(SOURCE MATERIAL begins)
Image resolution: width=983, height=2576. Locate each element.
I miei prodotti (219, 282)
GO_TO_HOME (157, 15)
(SOURCE MATERIAL ends)
(SOURCE MATERIAL begins)
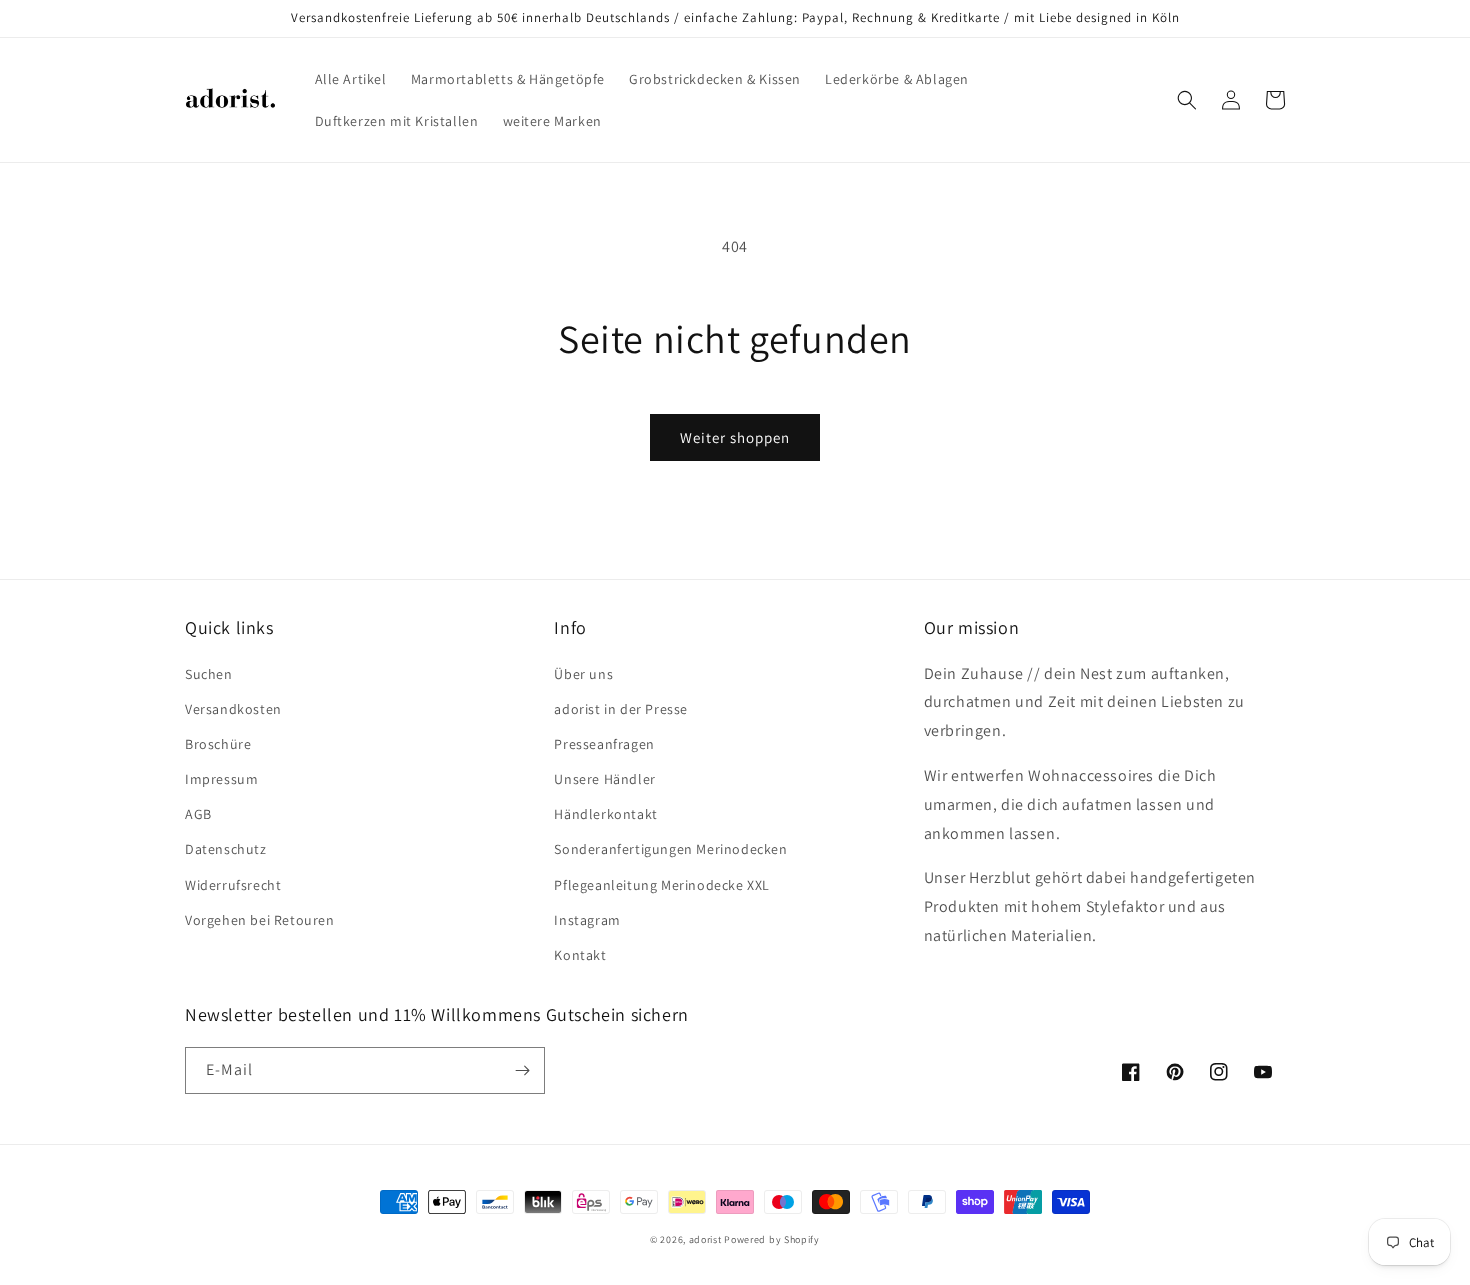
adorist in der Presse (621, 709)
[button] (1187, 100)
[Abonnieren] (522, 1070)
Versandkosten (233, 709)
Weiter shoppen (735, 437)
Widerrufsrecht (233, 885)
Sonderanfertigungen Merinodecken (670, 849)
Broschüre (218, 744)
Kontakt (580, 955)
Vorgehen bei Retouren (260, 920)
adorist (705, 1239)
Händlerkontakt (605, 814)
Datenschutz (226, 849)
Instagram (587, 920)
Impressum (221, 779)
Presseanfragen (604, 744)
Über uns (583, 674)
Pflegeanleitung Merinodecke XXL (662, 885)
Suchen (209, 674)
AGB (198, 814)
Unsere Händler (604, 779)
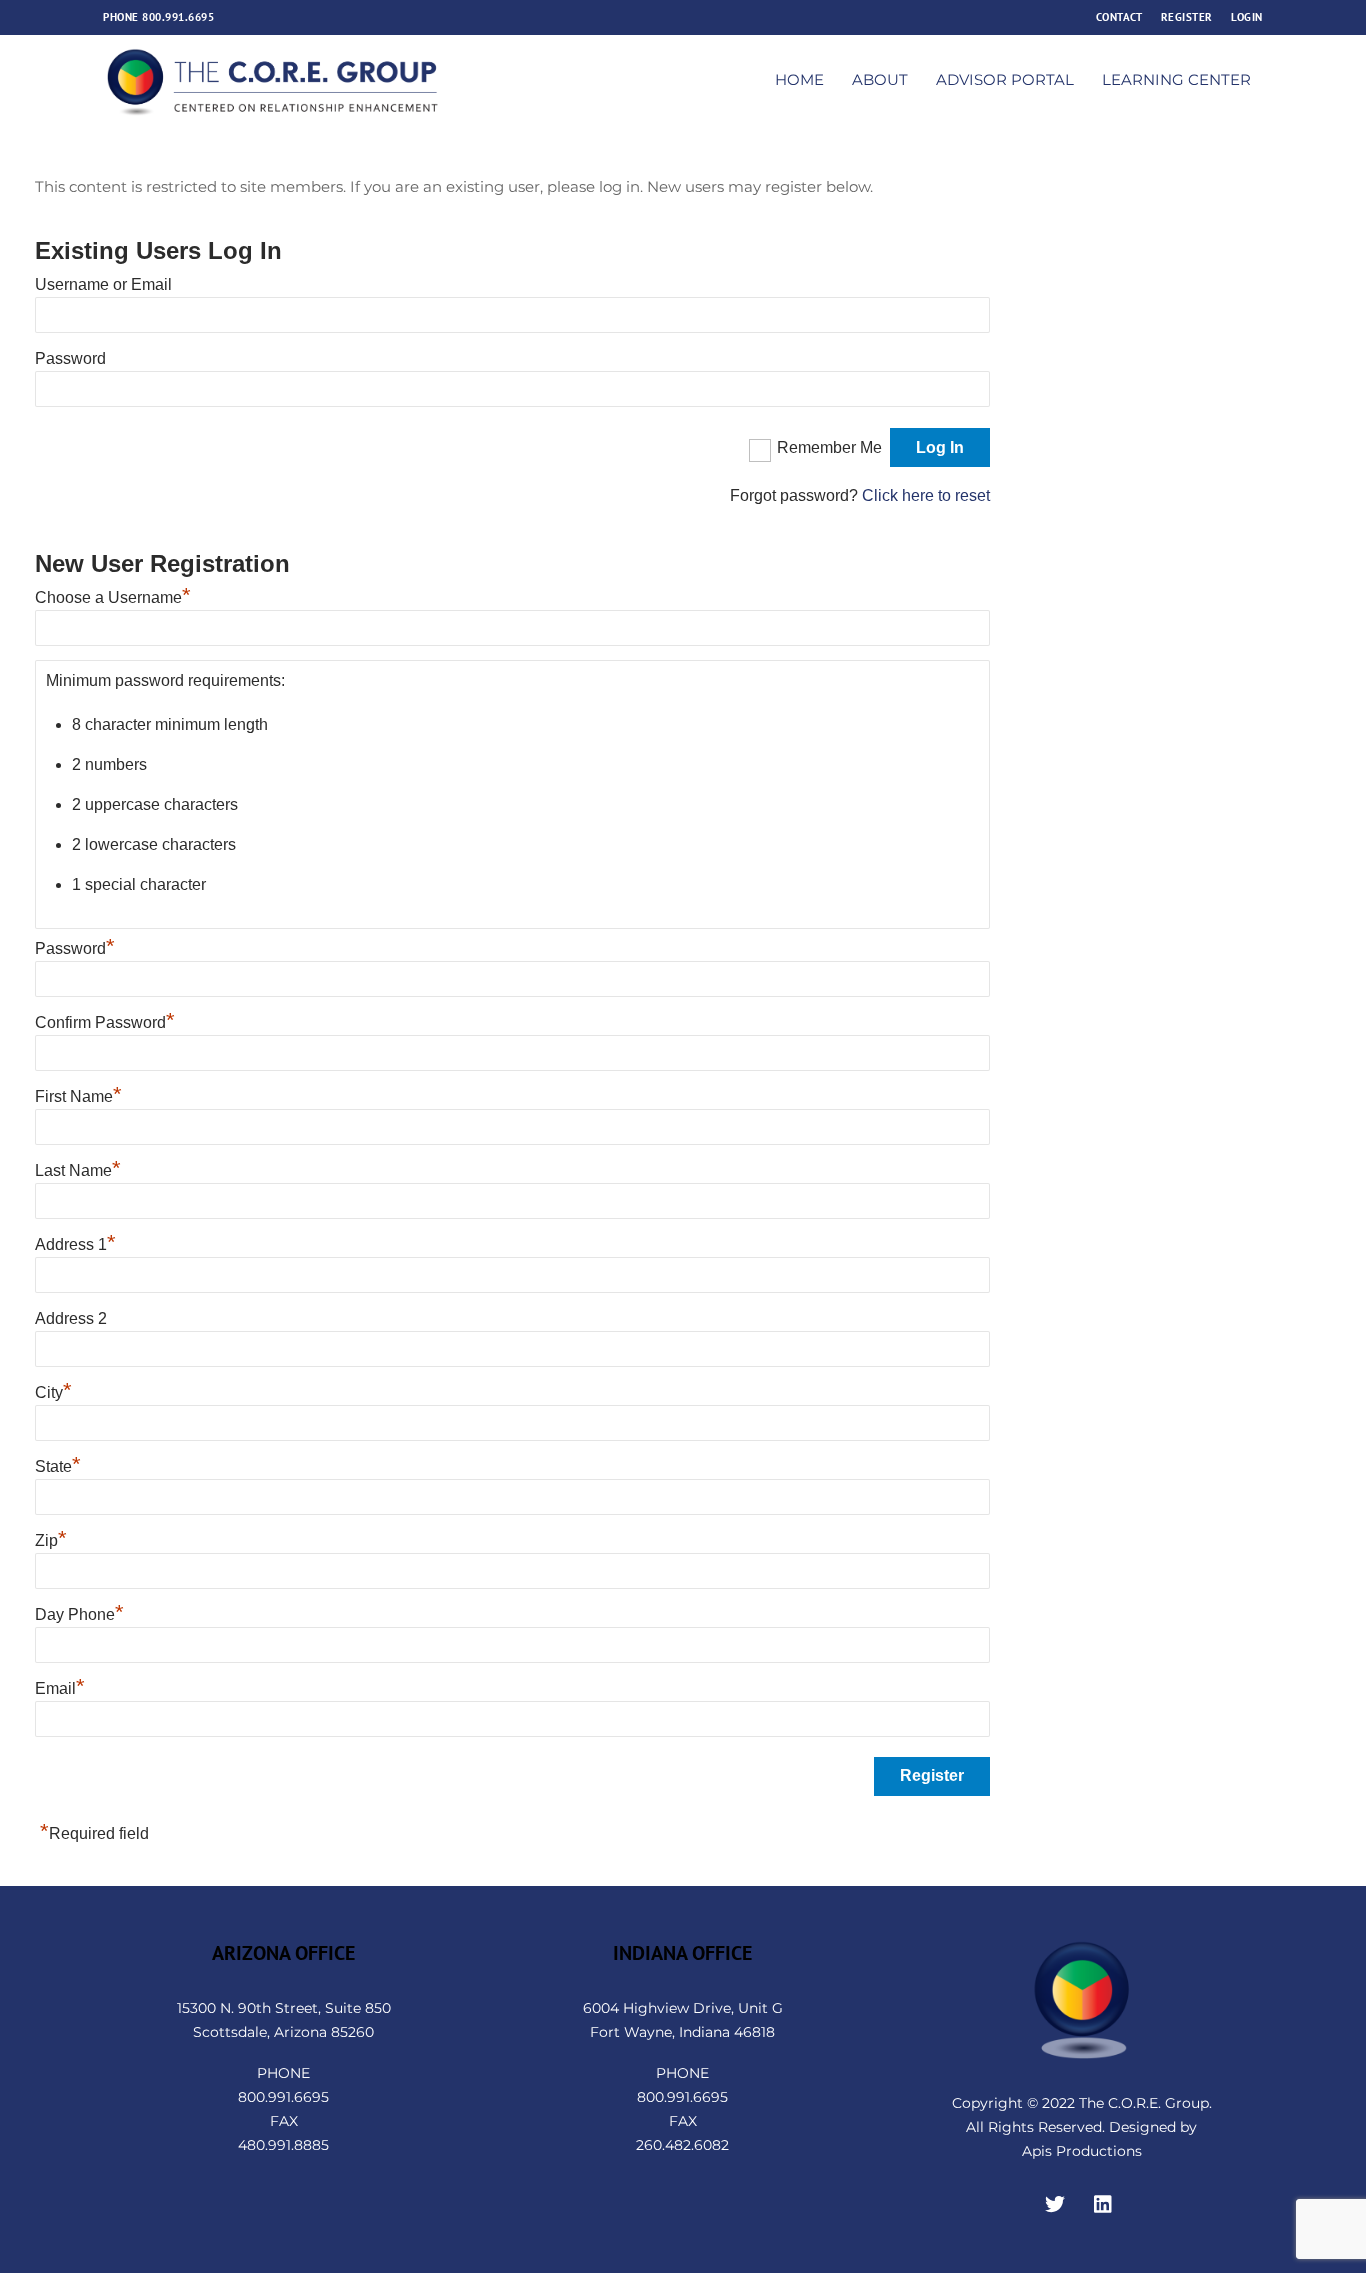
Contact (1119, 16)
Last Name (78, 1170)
(SOURCE MATERIAL ends)
(SOURCE MATERIAL begins)
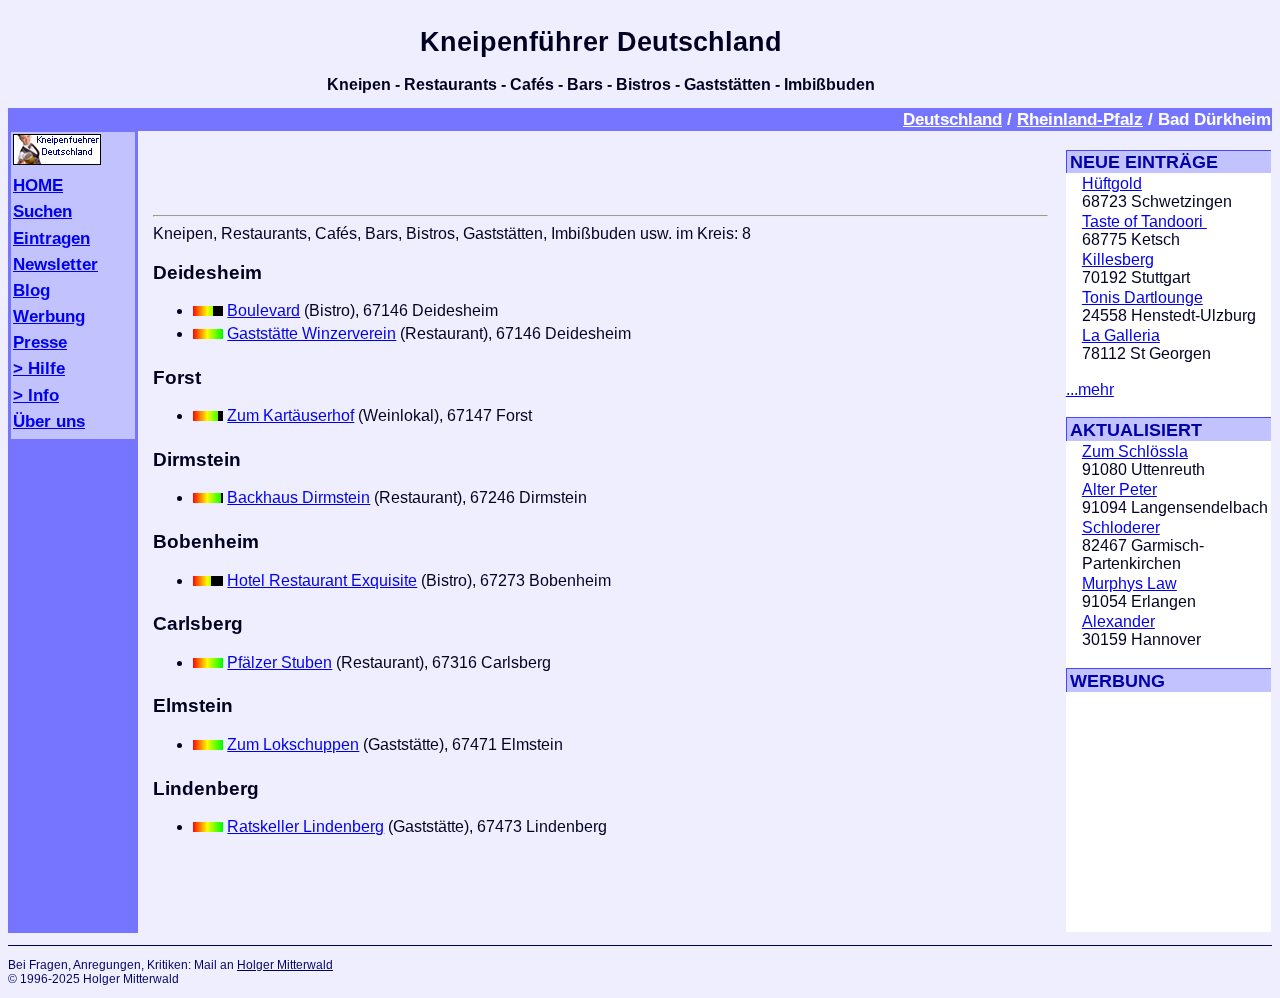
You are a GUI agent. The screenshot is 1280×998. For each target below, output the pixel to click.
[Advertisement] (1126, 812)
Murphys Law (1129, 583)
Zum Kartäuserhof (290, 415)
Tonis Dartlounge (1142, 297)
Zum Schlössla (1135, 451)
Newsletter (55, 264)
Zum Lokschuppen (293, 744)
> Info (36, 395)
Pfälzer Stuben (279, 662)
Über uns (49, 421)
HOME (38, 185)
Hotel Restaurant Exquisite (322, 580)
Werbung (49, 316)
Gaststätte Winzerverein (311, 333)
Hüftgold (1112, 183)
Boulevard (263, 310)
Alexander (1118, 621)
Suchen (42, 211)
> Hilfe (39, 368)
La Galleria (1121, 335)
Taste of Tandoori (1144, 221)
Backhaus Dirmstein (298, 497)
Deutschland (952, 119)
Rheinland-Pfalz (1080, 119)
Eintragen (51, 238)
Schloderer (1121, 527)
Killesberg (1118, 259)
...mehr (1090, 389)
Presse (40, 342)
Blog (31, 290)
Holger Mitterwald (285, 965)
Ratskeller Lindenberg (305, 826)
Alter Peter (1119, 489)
(SOURCE MATERIAL ends)
### EXERCISE INSTRUCTIONS:
Show every line of the listing in which the string "each" can be found.

### RESULT FOR THIS EXERCISE:
Image resolution: width=983, height=2576. Locate each element.
You are a GUI agent. The screenshot is 1280×998. For each target below, output the pixel to click.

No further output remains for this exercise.